Open Source Cascading Is Alternative to MapReduce

Enter Cascading, a stand-alone open source Java application framework designed as an alternative API to MapReduce. Cascading gives Java developers the ability to build Big Data applications on Hadoop using their existing skillset.

"I created Cascading in anger after having used MapReduce once in my life and vowing never to use it again," explains Chris Wensel, creator of Cascading.

Wensel authored Cascading as an open source project in 2007 and is now CEO of Concurrent, an enterprise Big Data application platform company that continues to drive development of Cascading as its primary commercial sponsor. Concurrent numbers companies like Twitter and Etsy, as well as Upstream, among its clients. Twitter has three internal teams that use Cascading to perform sophisticated statistical functions to analyze huge volumes of data from tweet contents, ad campaigns and user activity. Etsy executes more than 65 Cascading applications daily to extract data from its web logs and databases to monitor and understand user behavior, A/B site testing and power new features on its ecommerce site.

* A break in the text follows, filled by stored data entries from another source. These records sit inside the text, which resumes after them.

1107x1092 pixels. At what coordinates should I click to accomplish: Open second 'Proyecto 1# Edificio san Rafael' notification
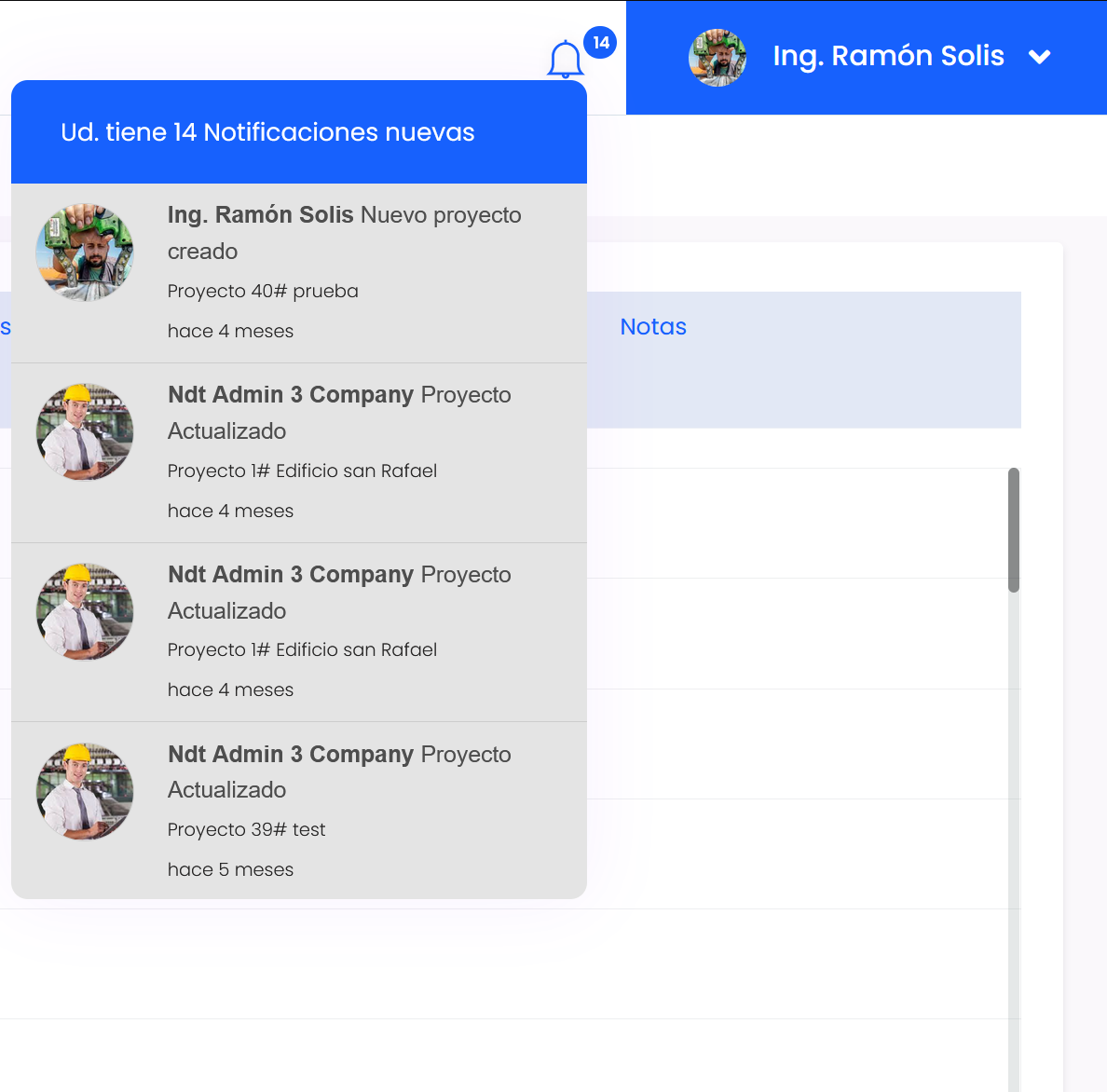point(302,649)
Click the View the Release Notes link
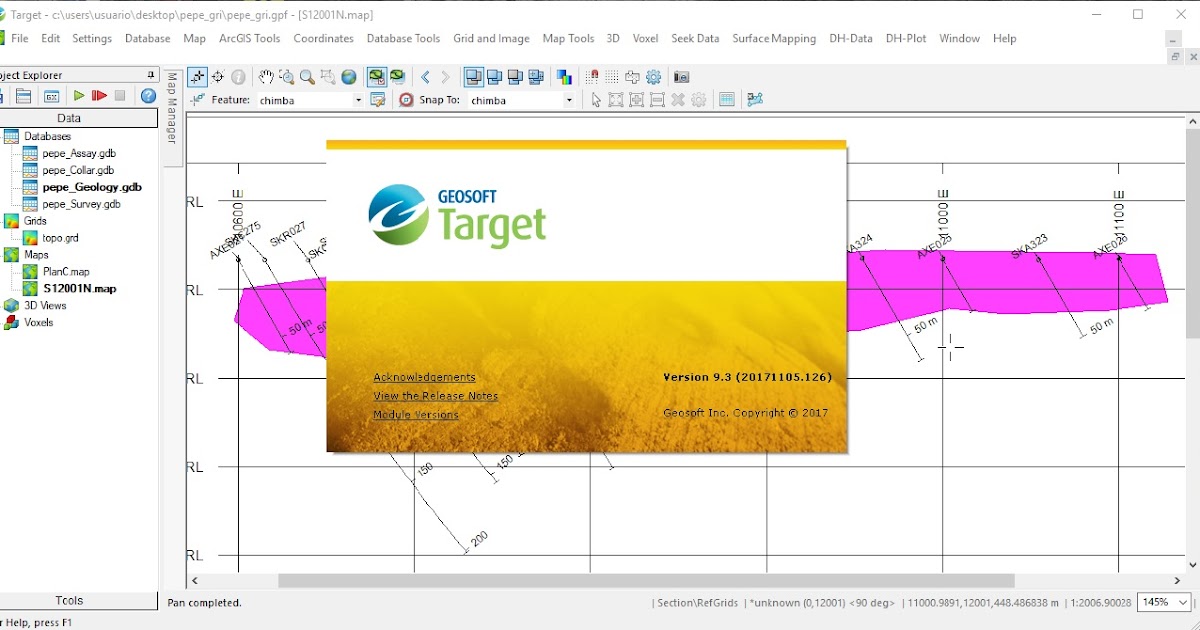Viewport: 1200px width, 630px height. [436, 396]
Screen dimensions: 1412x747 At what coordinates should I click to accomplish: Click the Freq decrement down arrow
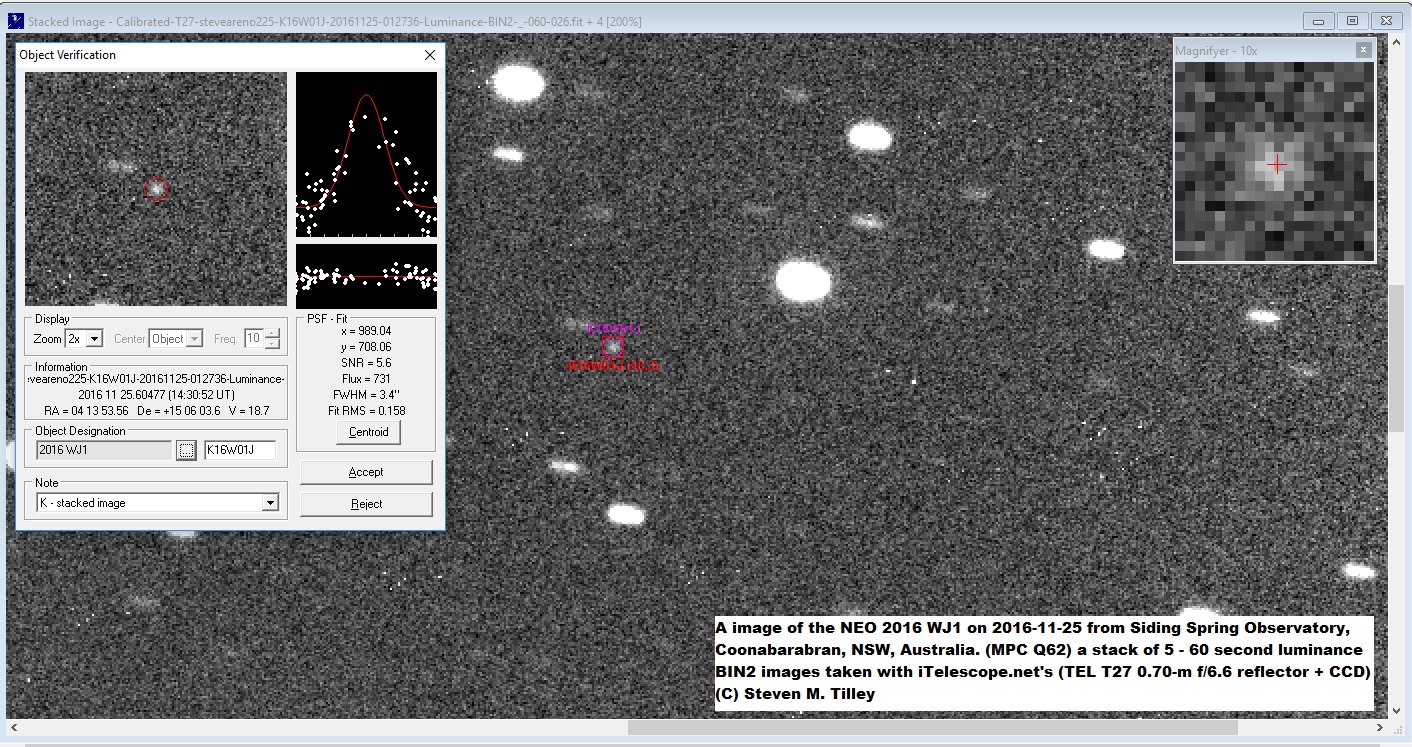pyautogui.click(x=272, y=342)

On Tuesday, Concurrent released Cascading 2.0 under the Apache 2.0 License Agreement. Cascading 2.0 adds a number of new features, including in-memory processing that allows users to run it in memory on a local computer to rapidly test Big Data applications in development. Upstream's Mason says his company made the switch to Cascading 2.0 about two months ago. But even as the CTO of a company that lives and dies on its ability to leverage Big Data, Mason is not as excited by the new features of Cascading as he is in the ability to use it to more easily build a team to meet Upstream's needs.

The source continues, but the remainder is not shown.